Source: A Concise Introduction to Logic (14th ed.), Patrick J. Hurley & Lori Watson
Why this matters for engineering: Every debugging session is an argument: you gather evidence (premises) and draw a conclusion (root cause). Every design review is a chain of reasoning.

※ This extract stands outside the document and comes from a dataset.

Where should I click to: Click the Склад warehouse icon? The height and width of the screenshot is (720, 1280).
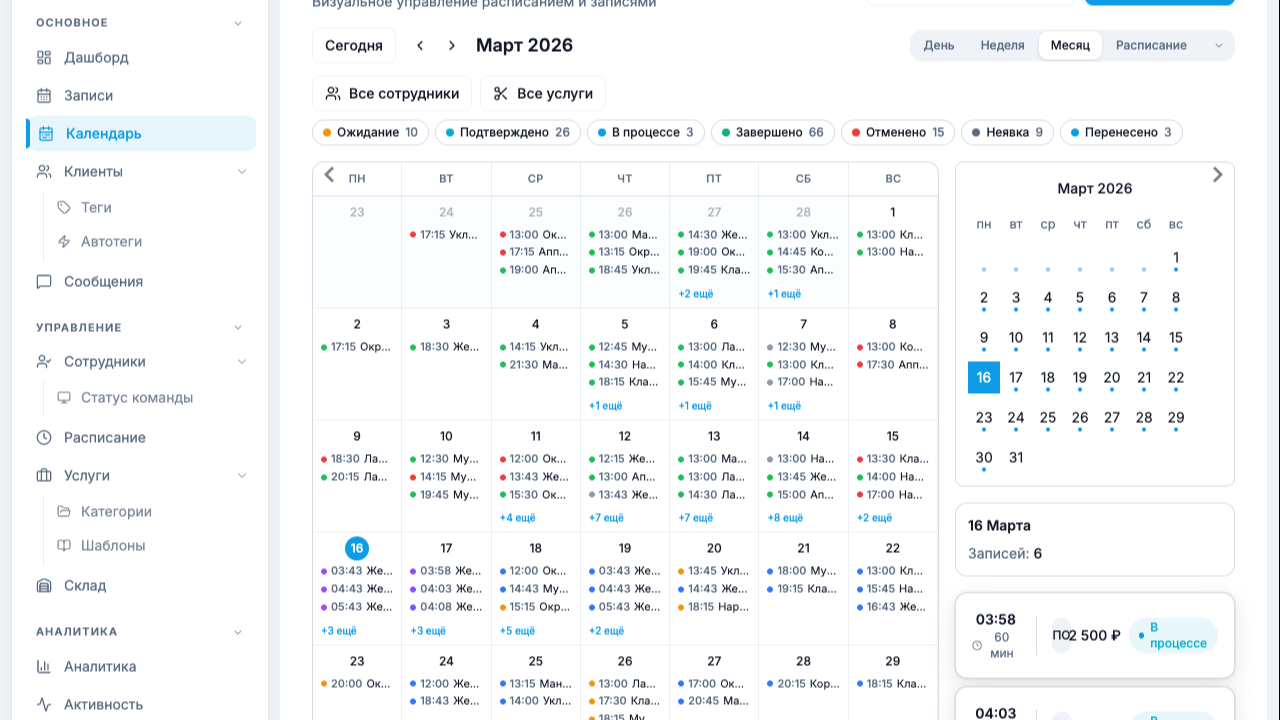44,586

Every incident report claims that X caused Y. Logic teaches you to evaluate these arguments rigorously — to spot when reasoning is valid, when evidence is weak, and when conclusions don’t follow from premises.
| # | Lesson | Book Chapters | Key Skills |
|---|---|---|---|
| 01 | Arguments, Premises & Conclusions | Ch 1 (§1.1–1.5) | Identify arguments, premises, conclusions; deduction vs induction; validity vs soundness |
| 02 | Language, Meaning & Definition | Ch 2 (§2.1–2.4) | Cognitive vs emotive meaning; ambiguity; vagueness; types of definitions |
| 03 | Informal Fallacies | Ch 3 (§3.1–3.5) | Recognize 25+ named fallacies: relevance, weak induction, presumption, ambiguity |
| 04 | Categorical Logic | Ch 4–5 (§4.1–5.7) | Standard-form propositions; Venn diagrams; categorical syllogisms; rules and fallacies |
| 05 | Propositional Logic | Ch 6 (§6.1–6.6) | Logical connectives; truth tables; validity testing; argument forms |
| 06 | Natural Deduction in Propositional Logic | Ch 7 (§7.1–7.7) | Rules of inference; replacement rules; conditional & indirect proof |
| 07 | Predicate Logic | Ch 8 (§8.1–8.7) | Quantifiers; translation; universal/existential instantiation; proofs with quantifiers |
| 08 | Inductive Reasoning | Ch 9–11 (§9.1–11.4) | Analogy; legal/moral reasoning; causality; Mill’s methods; probability |
| 09 | Statistical & Scientific Reasoning | Ch 12–14 (§12.1–14.4) | Samples; averages; percentages; hypothetical reasoning; science vs pseudoscience |
For each lesson:
1. Read the lesson notes (the lesson file)
2. Work through the inline examples — try to solve them before reading the explanation
3. Complete the matching exercise set in exercises/
4. Check your answers using the collapsible solutions
Estimated time: 2–3 hours per lesson, including exercises. Total: ~20–25 hours.
Suggested pace: - Weeks 1–2: Lessons 01–03 (informal logic foundation) - Weeks 3–4: Lessons 04–05 (categorical + propositional logic) - Weeks 5–6: Lessons 06–07 (formal proofs) - Weeks 7–8: Lessons 08–09 (inductive and scientific reasoning)
None. This track assumes no prior logic background. If you can read and understand ordinary English sentences, you have everything you need.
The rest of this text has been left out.